- Document segment -
---

Best before dates, ingredients, serialized data matrix codes … in the food and pharmaceutical industry, certain information must be applied to primary packaging. In this context, companies are confronted with legal regulations and special labeling requirements. To meet these, the right marking technology is essential. There are different solutions that can be used to apply information. They all have their advantages, but also limitations.
In a webinar from HP on “Raising the odds in coding and marking” an industry expert group discussed coding and marking requirements in the food and pharmaceutical industries and compared thermal inkjet printing, continuous inkjet and laser coding technologies.
High demands on marking technology
Marking technology used in the pharmaceutical and food industries must meet many different criteria. Strict hygiene requirements, legal labeling regulations (e.g. EU Regulation MDR 2017/745), a high variety of packaging materials and high production volumes and speeds are just some of the challenges. In addition, even in the food and pharmaceutical industries, labeling plays a key role in product traceability in order to combat counterfeiting and ensuring consumer safety. Which direct marking technology is best suited to meet all these labeling requirements? This is what coding and marking experts discussed about in HP’s webinar.

---

(Stored records)
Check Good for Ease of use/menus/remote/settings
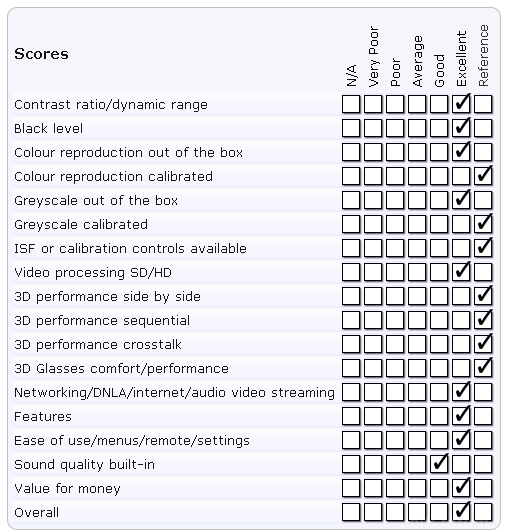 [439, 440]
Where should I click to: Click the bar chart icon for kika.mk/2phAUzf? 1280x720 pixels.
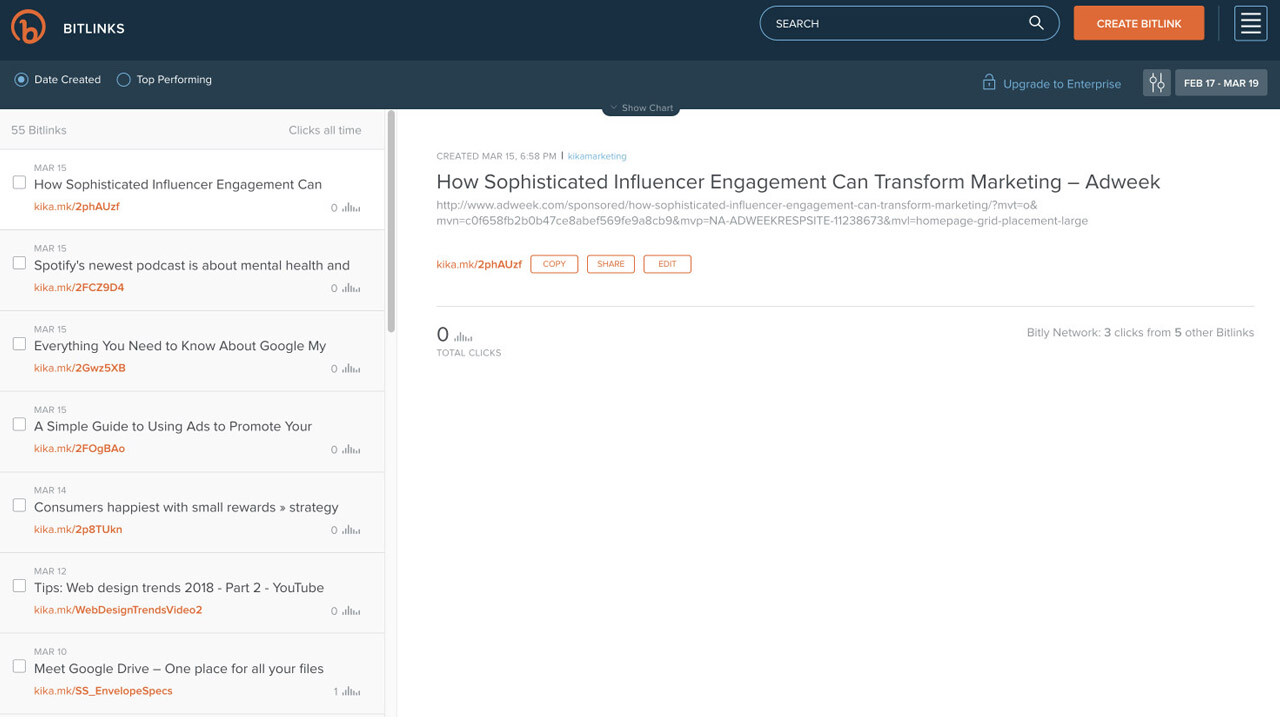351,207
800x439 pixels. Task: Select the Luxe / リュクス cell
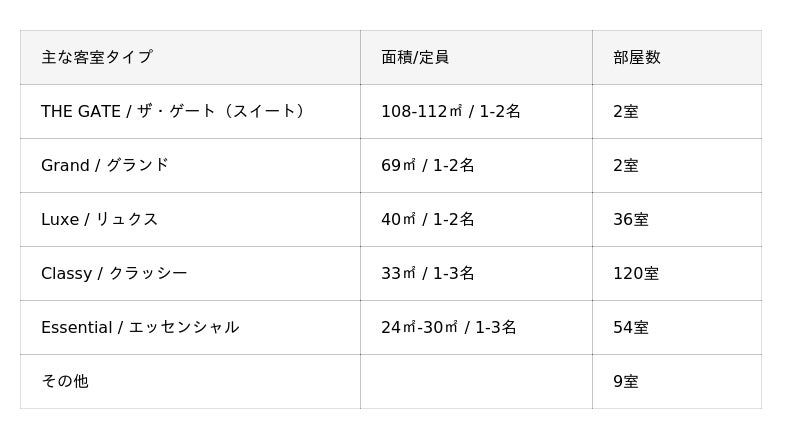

---

- Assigned task 1 -
Rewrite the paragraph of the coding and marking text that begins "Marking technology used in the pharmaceutical" as a short bulleted list, keeping its main facts.
- Assigned task 2 -
In the coding and marking text, which technologies did the expert group compare in HP's webinar?
- Assigned task 3 -
Copy the coding and marking text word for word from "In a webinar" up to and including "laser coding technologies.".

- Expected output 1 -
- Marking technology in the pharmaceutical and food industries must meet many criteria.
- Challenges include strict hygiene requirements, legal labeling regulations (e.g. EU Regulation MDR 2017/745), many kinds of packaging materials, and high production volumes and speeds.
- Labeling is key to product traceability, which helps fight counterfeiting and protect consumer safety.
- Experts in HP's webinar discussed which direct marking technology best meets these requirements.

- Expected output 2 -
Thermal inkjet printing, continuous inkjet and laser coding.

- Expected output 3 -
In a webinar from HP on “Raising the odds in coding and marking” an industry expert group discussed coding and marking requirements in the food and pharmaceutical industries and compared thermal inkjet printing, continuous inkjet and laser coding technologies.